A Year in Burgundy [Film Review]

'One year with the people who make wine like no-one else in the world'

A Year in Burgundy

I'm not much of a theater-goer, and, for the most part, most wine-related movies (documentaries) are not being shown in the local multiplex anyway. It's great when I get the opportunity then to see a wine documentary at home. This week, over several evenings, I watched "A Year in Burgundy," a film that follows an importer of Burgundian wines, Martine Saunier, her producers, and the grapevines and wineries they oversee.

One year in the life of a winemaker is full of peril and success - the film follows the 2011 vintage, starting in the winter with an extremely early Spring that stretches into hot and dry weather. New vines are planted, but as Burgundy does not allow irrigation (first time I've heard that!), rain is needed and finally received. But rain can be an enemy itself, if it descends as hail, which can lead to widespread devastation or just destroy a single vineyard's crop. It's interesting to see the people who come out for the harvest and the preparations necessary by the winery.

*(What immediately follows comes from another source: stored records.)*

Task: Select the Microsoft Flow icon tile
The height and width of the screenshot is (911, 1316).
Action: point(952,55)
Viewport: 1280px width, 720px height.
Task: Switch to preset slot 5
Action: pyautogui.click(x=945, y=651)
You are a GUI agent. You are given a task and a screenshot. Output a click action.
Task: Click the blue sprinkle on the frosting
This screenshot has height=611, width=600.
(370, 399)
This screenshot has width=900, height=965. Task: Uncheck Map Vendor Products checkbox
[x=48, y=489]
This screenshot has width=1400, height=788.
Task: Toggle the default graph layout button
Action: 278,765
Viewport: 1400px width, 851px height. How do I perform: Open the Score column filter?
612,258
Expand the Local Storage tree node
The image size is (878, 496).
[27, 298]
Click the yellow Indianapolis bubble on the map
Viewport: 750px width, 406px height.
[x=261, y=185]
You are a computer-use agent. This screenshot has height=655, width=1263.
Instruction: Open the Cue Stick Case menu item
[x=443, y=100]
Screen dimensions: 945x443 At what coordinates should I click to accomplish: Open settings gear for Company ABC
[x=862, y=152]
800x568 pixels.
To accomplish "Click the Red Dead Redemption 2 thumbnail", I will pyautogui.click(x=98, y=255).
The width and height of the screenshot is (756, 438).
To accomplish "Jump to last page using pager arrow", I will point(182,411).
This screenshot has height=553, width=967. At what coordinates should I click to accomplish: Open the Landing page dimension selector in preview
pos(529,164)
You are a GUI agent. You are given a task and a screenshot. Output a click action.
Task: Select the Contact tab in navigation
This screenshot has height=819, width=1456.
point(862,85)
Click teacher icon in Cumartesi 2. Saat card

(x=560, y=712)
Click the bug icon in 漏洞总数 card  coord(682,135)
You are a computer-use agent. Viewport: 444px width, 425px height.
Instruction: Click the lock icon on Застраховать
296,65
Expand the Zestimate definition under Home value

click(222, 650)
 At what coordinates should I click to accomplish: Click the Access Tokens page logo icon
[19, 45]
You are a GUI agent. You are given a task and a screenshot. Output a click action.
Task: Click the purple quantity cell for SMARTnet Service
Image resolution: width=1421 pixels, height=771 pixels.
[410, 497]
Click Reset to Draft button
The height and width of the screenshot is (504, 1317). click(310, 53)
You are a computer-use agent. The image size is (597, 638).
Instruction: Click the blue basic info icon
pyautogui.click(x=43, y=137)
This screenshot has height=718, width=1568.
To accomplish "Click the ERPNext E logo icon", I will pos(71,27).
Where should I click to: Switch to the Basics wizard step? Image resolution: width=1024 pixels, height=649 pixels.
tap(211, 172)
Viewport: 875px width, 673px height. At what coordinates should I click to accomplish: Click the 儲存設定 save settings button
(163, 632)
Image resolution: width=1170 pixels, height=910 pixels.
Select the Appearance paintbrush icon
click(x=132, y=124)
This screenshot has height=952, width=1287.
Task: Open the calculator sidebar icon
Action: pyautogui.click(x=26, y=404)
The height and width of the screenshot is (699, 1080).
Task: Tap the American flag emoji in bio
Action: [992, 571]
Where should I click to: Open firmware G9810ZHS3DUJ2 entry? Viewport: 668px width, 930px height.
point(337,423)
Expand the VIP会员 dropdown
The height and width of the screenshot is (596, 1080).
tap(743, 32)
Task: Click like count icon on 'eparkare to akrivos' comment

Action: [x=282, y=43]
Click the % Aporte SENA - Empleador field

A Year in Burgundy Trailer [video]

Overall this is a pleasant and beautiful movie - the scenery is amazing and the people featured are appealing. To me, however, there is not a coherent storyline and the segues across the year are somewhat abrupt and uneven. This is an editing problem and nothing to do with the content. I think it may have been a better movie if it had followed a single winemaker (or just several), to really focus on a single year without distractions.